ARTIGOS
Liberdade
Toda religião se diz libertadora, mas a que liberdade se referem?
À liberdade da ignorância, à liberdade das inúmeras influências que
amarram nosso pensamento, à liberdade que uma visão ampla nos dá, à
liberdade dos véus que ocultam a verdade.
De fato,liberdade está indissoluvelmente vinculada à verdade, mas é na
divergência do conceito de verdade que surge a maior brecha entre o
conceito de liberdade da bruxaria ancestral e o da maioria das demais
religiões.
Nós bruxos ancestrais compreendemos que a verdade que pode ser oferecida
a alguém é algo que só pode ser entregue como fruto de experiência
individual. Ao contrário do que outras religiões pregam, não cremos que
seja possível codificar a verdade e transcrevê-la num livro ou mesmo em
imagens. Consideramos que textos e símbolos são úteis para que cada um
chegue à sua visão de verdade, mas cada um terá sua própria visão, e
esta será a sua verdade, a única verdade que lhe cabe.
Quanto à verdade superior e eterna dos filósofos gregos, com o devido
respeito aos cânones, consideramos que ela nunca passará de especulação,
nada além de mera criação mental, um conceito elaborado pelo ser humano
para seu próprio conforto diante da incapacidade de aceitar o universo
tal e qual ele é.
No lugar de recompensa e castigo, vemos apenas causa e efeito, sem a
necessidade de julgamentos morais; onde as demais religiões vêem a
divisão de bem e mal, moral e imoral, enxergamos pura e simplesmente um
espaço de escolha, compreendendo que cada um fará suas escolhas,
sofrendo as respectivas consequências, conforme sua própria visão da
verdade. Assim, um criminoso, conforme sua verdade, pensará estar
levando vantagem ao realizar um ato criminoso, e continuará agindo ou
buscando agir desta forma até que perceba em seu íntimo que o fruto do
crime não lhe dá o que realmente quer.
Uma vez definido que para bruxos não há uma verdade única e enunciável,
que não temos uma bíblia para guiar nossos passos conforme uma ética
considerada divina, que a sabedoria de cada um é que guiará seus
respectivos passos, a liberdade toma outro significado, e fica
permanente marcada em nosso caminho.
Bruxos não se submetem a um dogma nem fogem do conhecimento, seus
mestres são tutores que, mesmo em muitos casos guardando a última
palavra em assuntos administrativos coventiculares (do grupo de bruxos),
em se tratando da caminhada dos seus orientados não se iludem tentando
impôr que estes acreditem nisto ou naquilo ou ajam de uma ou de outra
forma. Cada um é livre para acreditar no que lhe faz sentido, para
adotar as práticas que lhe convenham ou não adotá-las. Cada um é livre
para ser sincero com suas próprias crenças, fazer suas próprias
escolhas, mesmo que o mestre as considere inadequadas, tendo como único
limitador os direitos alheios.
Como um dia escreveu Raul Seixas, parodiando Alestey Crowley, "faça o que tu queres, há de ser tudo da Lei."

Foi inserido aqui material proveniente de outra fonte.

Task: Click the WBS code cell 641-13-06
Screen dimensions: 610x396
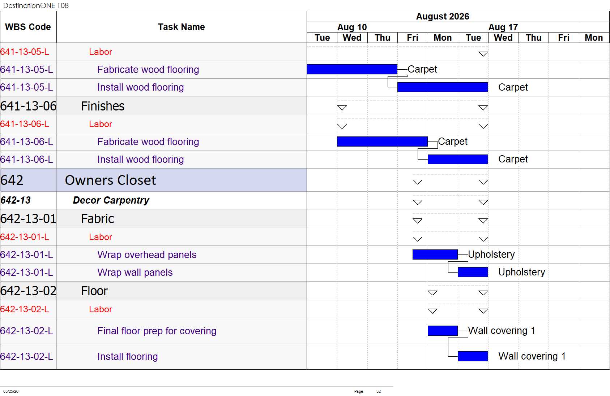Action: 28,106
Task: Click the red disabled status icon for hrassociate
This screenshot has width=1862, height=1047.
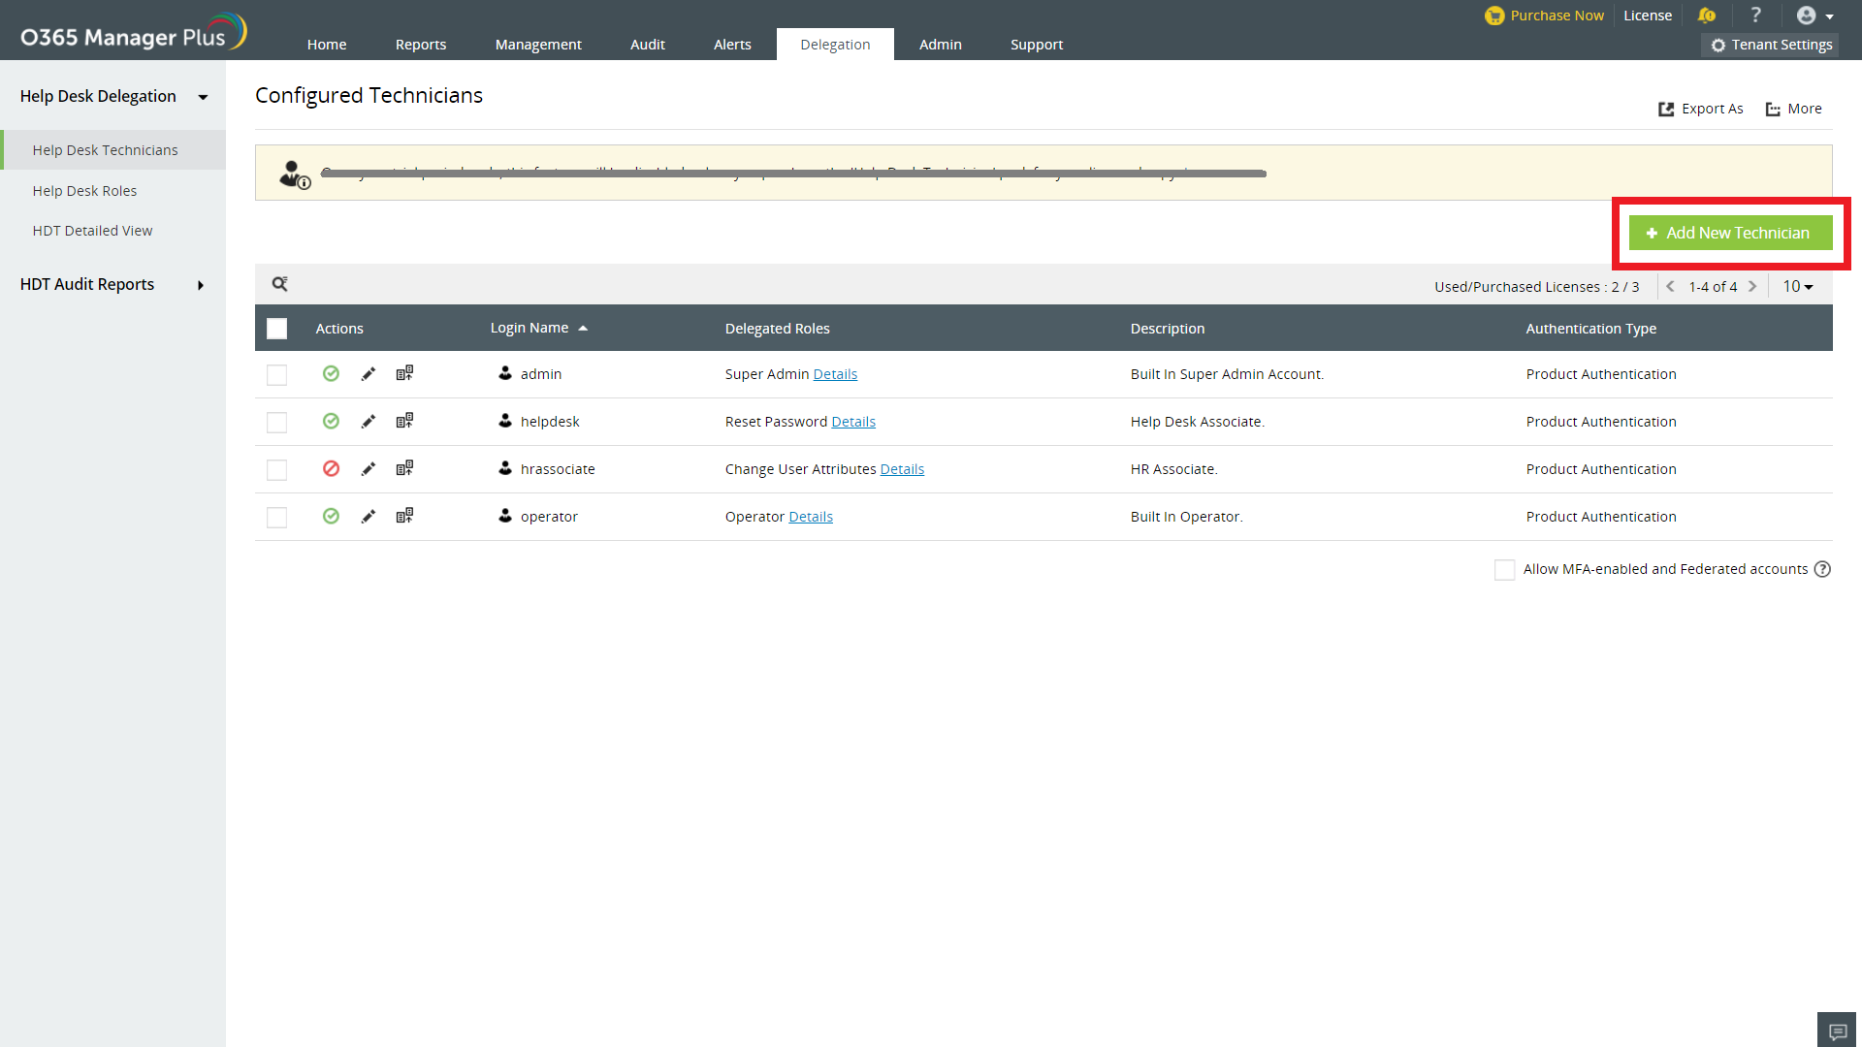Action: 331,468
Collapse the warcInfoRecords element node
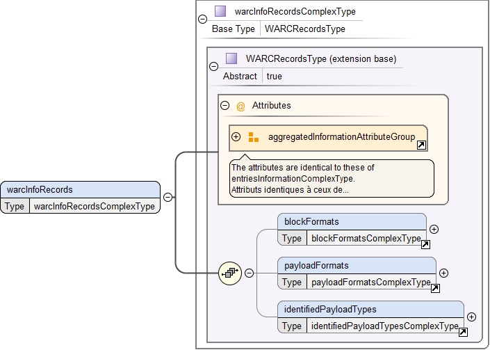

Neste sentido, o papel do mestre bruxo parece meio controverso, merecendo maiores comentários.
Mestre, para nós, não é guru. Um guru decide pelo seguidor; um mestre
acompanha o desenvolvimento de seu peregrino e o aconselha, preparando-o
para caminhar por si mesmo. O guru é seguido por seus acólitos; o
mestre é atentamente ouvido.
Se o peregrino, independente do nível/grau em que esteja, prefere
ignorar os conselhos do mestre, tem toda a liberdade de ignorá-los. Mas é
claro que isso não significa tentar impor sua própria opinião ao
mestre, afinal, um mestre oferece, não pede. Pior ainda tentar impôr sua
opinião ao mestre quando a decisão fugir à sua alçada... Liberdade não é
desrespeito às instituições e à hierarquia.
E se o mestre bruxo reiteradamente não disser nada que o peregrino aceite?
Ora, neste caso ele já não é mais um mestre para aquele peregrino, e o
peregrino tem toda a liberdade de buscar um caminho com o qual se
identifique mais, bem como o mestre tem toda a liberdade de dedicar sua
atenção àqueles que melhor aproveitarem o que ele tem a oferecer.
Em suma, o que consideramos liberdade é poder crer no que lá no fundo
cremos, é a possibilidade de sermos verdadeiros sem medo de questionar
tudo aquilo que um dia se cristalizou como verdade, mas que é tão
passageiro quanto um suspiro. É o direito de julgarmos por nós mesmos
nossas decisões e a coragem de assumir os riscos de nossos atos.
Nós somos livres. Ou então, não somos bruxos.